[Stored data]
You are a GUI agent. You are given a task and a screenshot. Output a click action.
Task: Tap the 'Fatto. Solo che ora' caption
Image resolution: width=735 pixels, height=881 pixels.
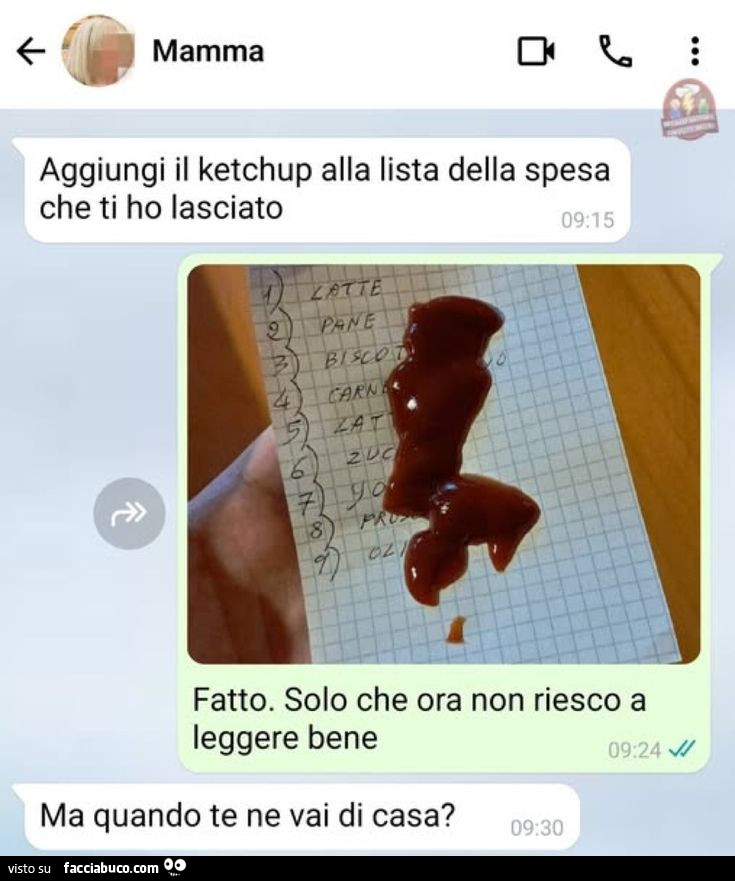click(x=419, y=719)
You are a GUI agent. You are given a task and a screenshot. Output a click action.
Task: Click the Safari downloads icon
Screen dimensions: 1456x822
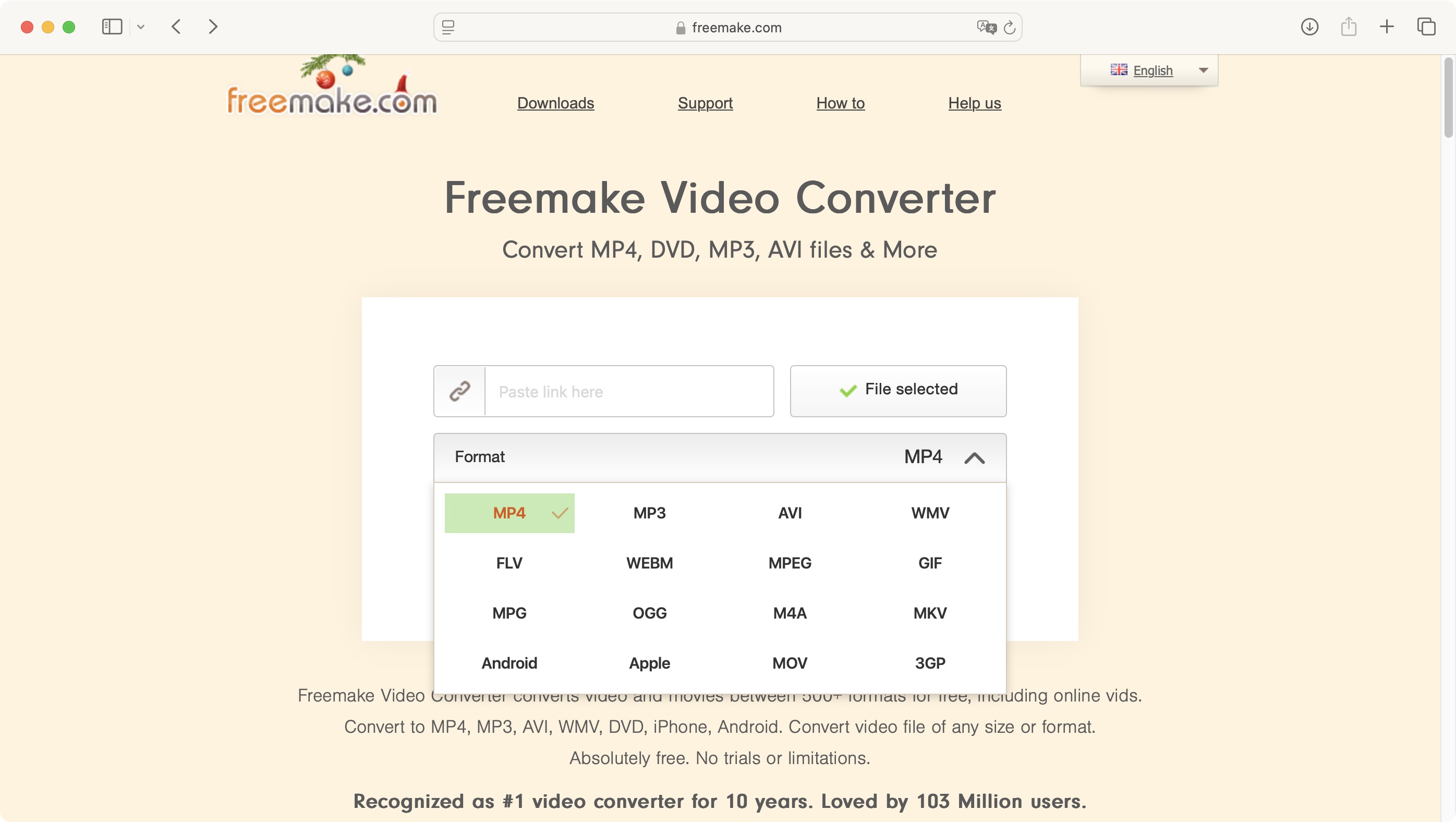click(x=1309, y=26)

AIM OF THE TASK. An exact copy of all the entries is required, and it must contain no pictures.

RESULT OF THIS TASK.
You are a GUI agent. You are given a task and a screenshot. Output a click action.
Task: Tap the 'Fatto. Solo che ora' caption
Image resolution: width=735 pixels, height=881 pixels.
click(x=419, y=719)
You are a GUI agent. You are given a task and a screenshot. Output a click action.
Task: Click the Safari downloads icon
Screen dimensions: 1456x822
click(x=1309, y=26)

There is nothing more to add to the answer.